After talking to an expert yesterday I got a recommendation for a Madeira that pairs perfectly with a cigar. After my education I checked wine searcher and the brand new Total Wine store nearby has it in stock. Not only that, they are having an online 20% discount for old world wines until 1/31. I was able to pick up 2x 1988 D'Oliveiras Madeira Terrantez bottled 2016 today.
Eric Ifune wrote:It would be interesting to try the D'Oliveiras Moscatel and the Shortridge AO-SM Moscatel side by side.
I've thought the same. I assume that the D'Oliveira's moscatel was bottled in the 1970's. The Shortridge moscatel looks to have been bottled more recently. Considering the "AO-SM" on the bottle, does that mean that the MWC acquired the Shortridge wine already in the bottle?
Almost everyone is buying really old bottles. Is Madeira not that interesting until it's 100 years old?
I've recently bought/opened:
* Broadbent Verdelho 10yo. - Good, but I'd like more richness / complexity.
* Rare Wine Co. Boston Bual - Extremely off-putting nose when first opened, flavor was also weird, but not as awful as the nose. A day later the nose was fine and the flavor good. I will definitely enjoy drinking this, but not blown away.
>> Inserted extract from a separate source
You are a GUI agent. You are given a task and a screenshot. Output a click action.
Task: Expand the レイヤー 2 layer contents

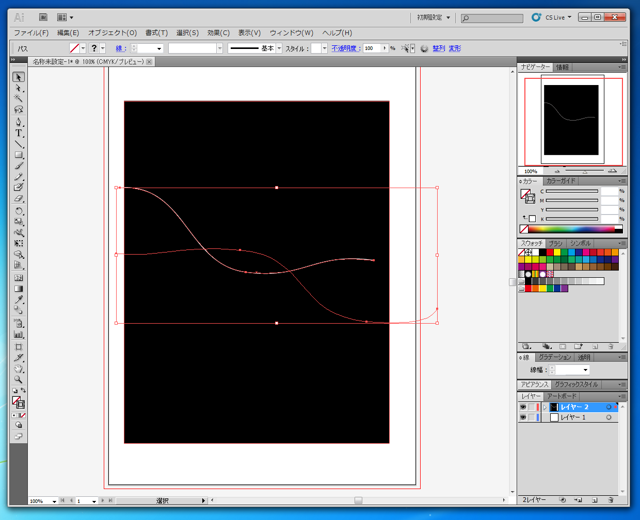[544, 407]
So is Madeira much more an acquired taste than Port? Or am I choosing poorly? :)
Mike, I enjoy the RWC New York Malmsey. I've only barely started trying drier styles of Madeira because I do very much prefer sweet, but the bottles I've been buying aren't from the 1800's. I last purchased two Malvasias from RWC - an Imperial Malmsey and a Porto Moniz Special Reserve. I prefer the Imperial Malmsey, but both are very nice.
Glenn E. wrote:Mike, I enjoy the RWC New York Malmsey. I've only barely started trying drier styles of Madeira because I do very much prefer sweet, but the bottles I've been buying aren't from the 1800's. I last purchased two Malvasias from RWC - an Imperial Malmsey and a Porto Moniz Special Reserve. I prefer the Imperial Malmsey, but both are very nice.
Thanks Glenn. I prefer sweet as well, I'll keep an eye out for the ones you mentioned.
Mike K. wrote:* Rare Wine Co. Boston Bual - Extremely off-putting nose when first opened, flavor was also weird, but not as awful as the nose. A day later the nose was fine and the flavor good. I will definitely enjoy drinking this, but not blown away.
That was kind of my experience with the Boston Bual, and since it entirely consumed the first evening, there was no opportunity to see if it improved.
I've thought the same. I assume that the D'Oliveira's moscatel was bottled in the 1970's. The Shortridge moscatel looks to have been bottled more recently. Considering the "AO-SM" on the bottle, does that mean that the MWC acquired the Shortridge wine already in the bottle?
I think the MWC bought both bottled and unbottled wine. Annibel Oliveira was a partidista on the island before he started bottling his own wine.
So is Madeira much more an acquired taste than Port? Or am I choosing poorly?
Madeira is definitely more acquired than, say Port. The wines you mentioned are good, IMO, introductions to Madeira. The Imperial Malmsey that Glenn mentioned is definitely a step up as is the Porto Moniz. They are several times older and more expensive however. Even more expensive, but again a step up, are things like D'Oliverias' 1968 Boal and 1989 Malvasia. These wines definitely will improve with several days of aeration.
So is Madeira much more an acquired taste than Port? Or am I choosing poorly?
Madeira is definitely more acquired than, say Port. The wines you mentioned are good, IMO, introductions to Madeira. The Imperial Malmsey that Glenn mentioned is definitely a step up as is the Porto Moniz. They are several times older and more expensive however. Even more expensive, but again a step up, are things like D'Oliverias' 1968 Boal and 1989 Malvasia. These wines definitely will improve with several days of aeration.
For reference, RWC New York Malmsey is usually around $50. My Porto Moniz was $145 and the Imperial Malmsey was $175. Last I recall seeing, the 1989 Malvasia was $110 and the 1968 Boal was $250. I wish there were another Malvasia between the 1989 and the 1907, because that's a pretty major price step.
I've thought the same. I assume that the D'Oliveira's moscatel was bottled in the 1970's. The Shortridge moscatel looks to have been bottled more recently. Considering the "AO-SM" on the bottle, does that mean that the MWC acquired the Shortridge wine already in the bottle?
I think the MWC bought both bottled and unbottled wine. Annibel Oliveira was a partidista on the island before he started bottling his own wine.
Was Annibel Oliveira part of the Pereira D'Oliveira business? I have seen some discussion about MWC using AO-SM wines, but could not find it when I searched.